Tuesday, 8 January 2013

From the Dreamer to the Realist: Blog 5

Hi Everyone.

Listening to Einaudi's Island Album with my tea. Its slightly later than usual - 6am and the cats were scratching on the bedroom door wanting their breakfast. 

Yesterday was the first full day back at Arc HQ at the Malthouse Studios and it was great to be with my core team properly again. The world is finally emerging from the period of festivities and rest. The emails are coming in again, the phone ringing and plans being made for new projects. 
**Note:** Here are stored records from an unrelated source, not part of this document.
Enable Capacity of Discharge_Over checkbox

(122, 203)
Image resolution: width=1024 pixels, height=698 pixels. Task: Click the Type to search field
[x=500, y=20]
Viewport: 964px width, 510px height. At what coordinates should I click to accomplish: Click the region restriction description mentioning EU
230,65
I went over to the Broadway Theatre yesterday morning to catch up with Chris, the Creative Producer to talk about the possibilities of how we (Arc) can work even more closely with the theatre going forward. The theatre felt empty and silent, apart from the few people taking down the Christmas tree and tidying the foyer for the next season and the occasional laugh and voice raised. 

I can't quite put my finger on what it is that struck me, only to say I guess its the saturated absence of what was there only five days before. In the emptiness I could feel the foyer heaving with excited Christmassy audiences. Children, wands in hands anticipating the delight of the show. 
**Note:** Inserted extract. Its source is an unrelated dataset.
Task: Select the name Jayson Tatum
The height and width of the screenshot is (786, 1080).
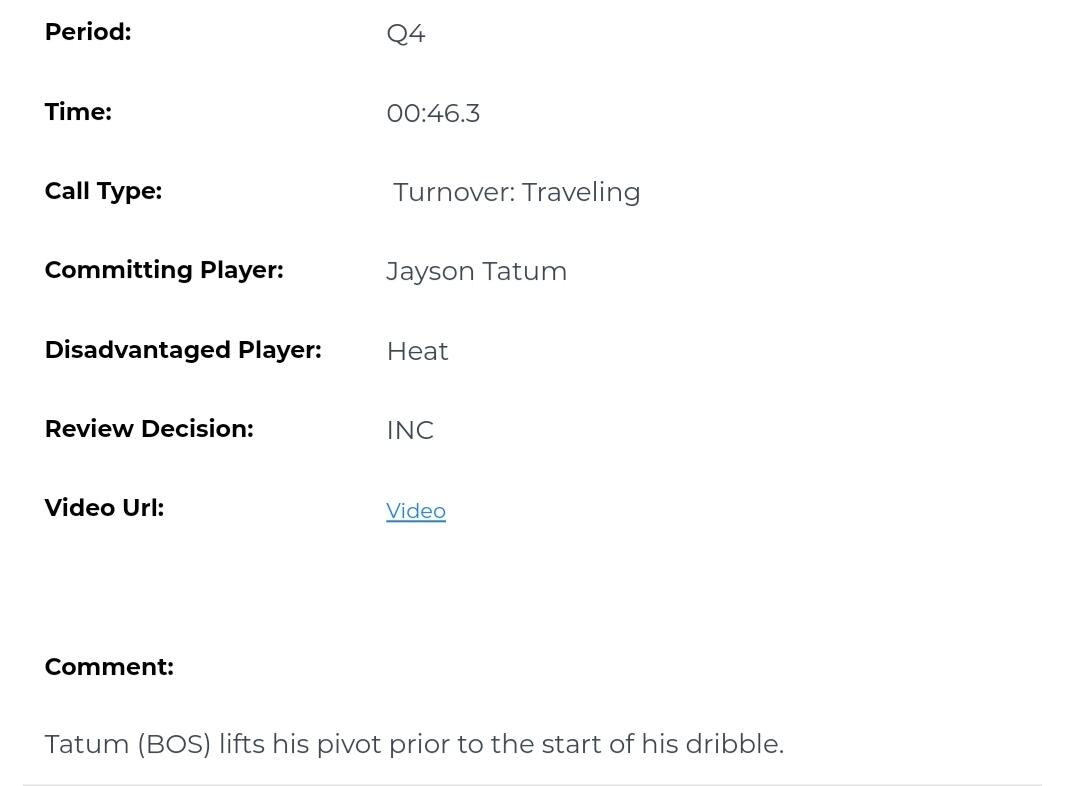Action: (x=476, y=271)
When we talk about a theatre going dark maybe this is what it really means. A theatre is like a lighthouse - its beam lighting the small world around it and inviting anyone who cares to enter that world of imagination and possibility.
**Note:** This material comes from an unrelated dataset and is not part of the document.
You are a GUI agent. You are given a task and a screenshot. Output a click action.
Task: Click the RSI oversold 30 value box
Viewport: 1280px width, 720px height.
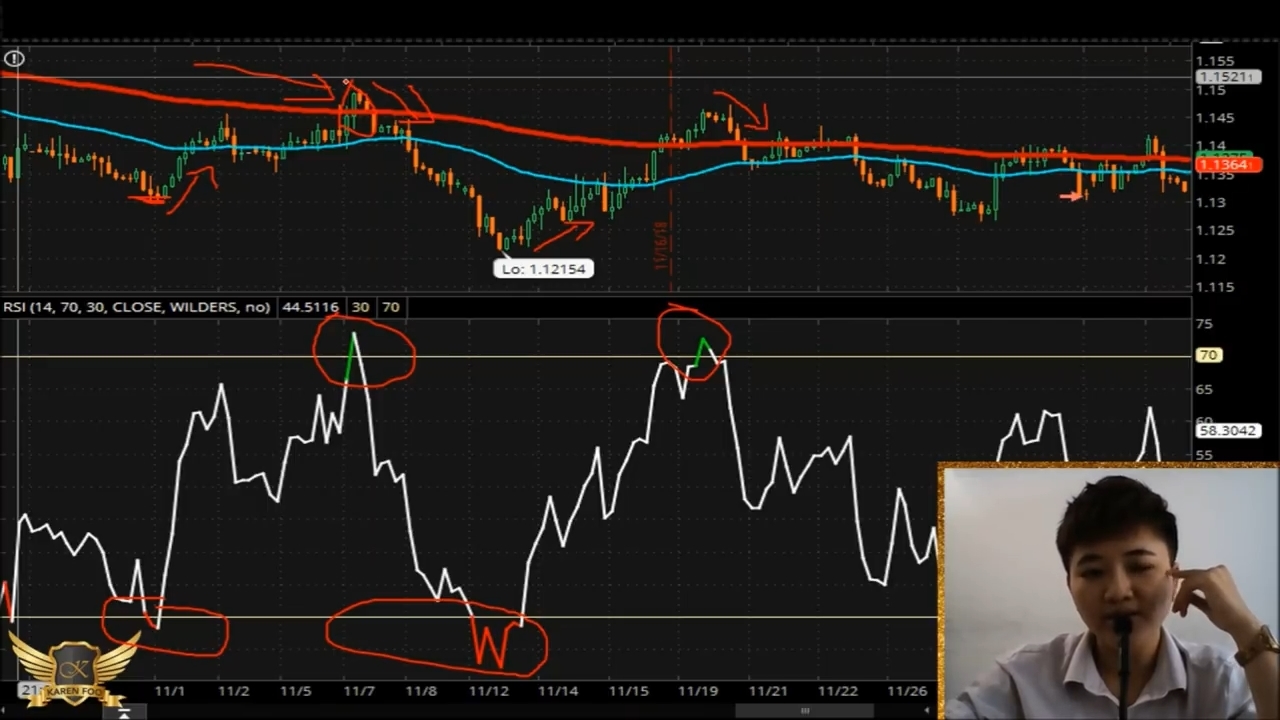tap(360, 307)

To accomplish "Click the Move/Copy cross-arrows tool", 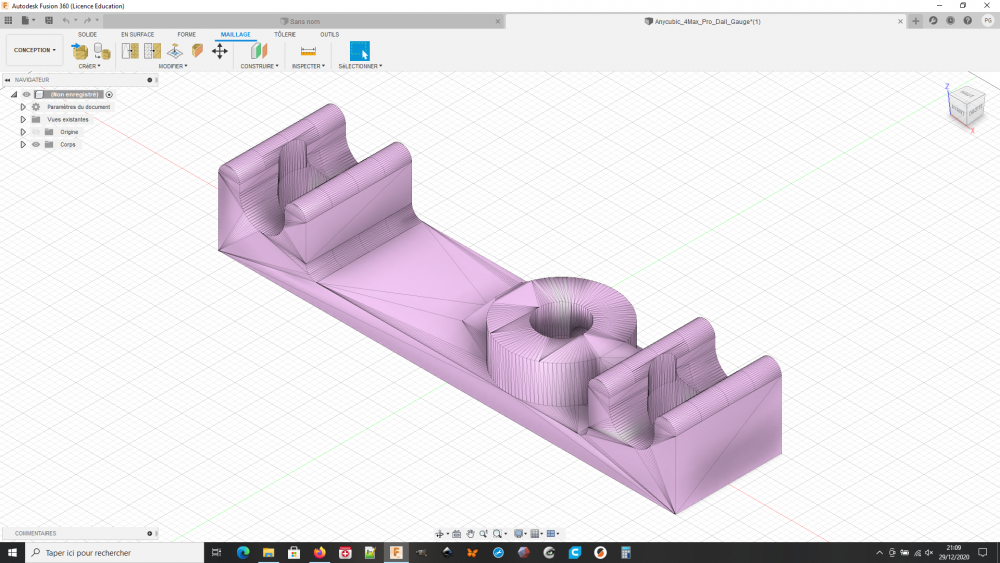I will 220,50.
Of course the theatre isn't dark literally, there are people busy working on the new season, and there will be excitement again soon I know! Funnily enough I didn't feel at all melancholic, but moved quickly to thoughts of the future and the possibilities of what we could do in working more closely. 

I stopped my musings when Chris came along and offered me a coffee. He apologised for not knowing how to make my customary cappuchino. I laughed and wondered just how many I had drunk during the past five weeks when the theatre felt like my home! (In the region of 100 at a guess!)

It was really good to talk to Chris and do a little bit of imagining about how we could make things work together there and contribute to making the theatre somewhere that people really want to go. More theatre, more musicals, music gigs, training, workshops, youth theatres and much more including a thriving bar. Vitality and life!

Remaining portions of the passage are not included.